Hello,
I was hoping someone could help me determine which of the following contrast formulations is correct. Like others, I am getting confused about what to specify when one of the treatments being contrasted is the reference level.
Here is an example which aligns with my real dataset. In this case, I did RNASeq on samples collected from different Donors, each of which was given a different treatment. I am interested in the contrasts between each pair of treatments, while blocking for Donor. Specifically, I want to test for DEGs for B vs. A, C vs. A, and C vs. B.
> eg = data.frame(Donor = rep(letters[1:5], each = 3),
+ Trt = rep(LETTERS[1:3], 5))
> eg
Donor Trt
1 a A
2 a B
3 a C
4 b A
5 b B
6 b C
7 c A
8 c B
9 c C
10 d A
11 d B
12 d C
13 e A
14 e B
15 e C
In the edgeR manual, it suggests putting blocking variables first, and treatment variables second, into the design matrix. The first two attempts at building a design matrix and contrasts below follow this paradigm. They differ by the exclusion of the intercept.

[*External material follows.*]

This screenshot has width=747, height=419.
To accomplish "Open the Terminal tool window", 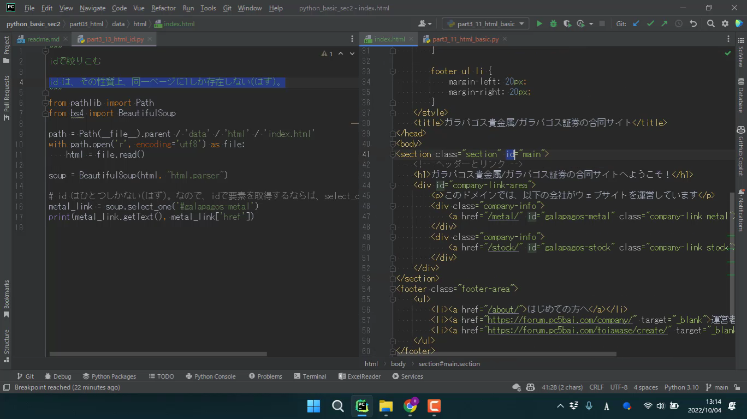I will tap(310, 376).
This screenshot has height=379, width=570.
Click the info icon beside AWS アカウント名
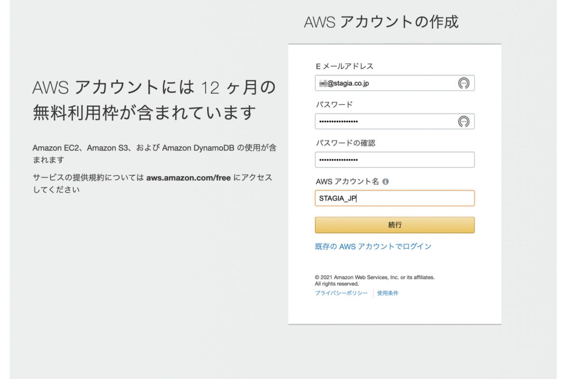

While I think I understand how the intercept (or not) works when there are only treatment variables, I realize I am not so sure how it works when there are also blocking variables.
It is clearer to me to do the opposite, however, and also provide no intercept, so that I can specify A, B, and C directly in the contrasts. So, assuming it is doing what I think it is doing, the third option below is my preferred formulation.
I'd very much appreciate insight into which formula(e) and contrasts are testing what I'm looking for. Thanks!
Try 1:
> #try 1, no intercept, blocking variable first
> design1 = model.matrix(~0 + Donor + Trt, data = eg)
> colnames(design1)
[1] "Donora" "Donorb" "Donorc" "Donord" "Donore" "TrtB" "TrtC"
> makeContrasts(B_A = TrtB,
+ C_A = TrtC,
+ C_B = TrtC - TrtB, levels = design1)
Contrasts
Levels B_A C_A C_B
Donora 0 0 0
Donorb 0 0 0
Donorc 0 0 0
Donord 0 0 0
Donore 0 0 0
TrtB 1 0 -1
TrtC 0 1 1
Try 2:
> # try 2, intercept, blocking variable first
> design2 = model.matrix(~Donor + Trt, data = eg)
> colnames(design2)
[1] "(Intercept)" "Donorb" "Donorc" "Donord" "Donore" "TrtB" "TrtC"
> makeContrasts(B_A = TrtB,
+ C_A = TrtC,
+ C_B = TrtC - TrtB, levels = design2)
Contrasts
Levels B_A C_A C_B
Intercept 0 0 0
Donorb 0 0 0
Donorc 0 0 0
Donord 0 0 0
Donore 0 0 0
TrtB 1 0 -1
TrtC 0 1 1
Warning message:
In makeContrasts(B_A = TrtB, C_A = TrtC, C_B = TrtC - TrtB, levels = design2) :
Renaming (Intercept) to Intercept
Try 3:
> # try 3, no intercept, treatment variable first
> design3 = model.matrix(~0 + Trt + Donor, data = eg)
> colnames(design3)
[1] "TrtA" "TrtB" "TrtC" "Donorb" "Donorc" "Donord" "Donore"
> makeContrasts(B_A = TrtB - TrtA,
+ C_A = TrtC - TrtA,
+ C_B = TrtC - TrtB, levels = design3)
Contrasts
Levels B_A C_A C_B
TrtA -1 -1 0
TrtB 1 0 -1
TrtC 0 1 1
Donorb 0 0 0
Donorc 0 0 0
Donord 0 0 0
Donore 0 0 0
Thanks! Great, that's what I was hoping.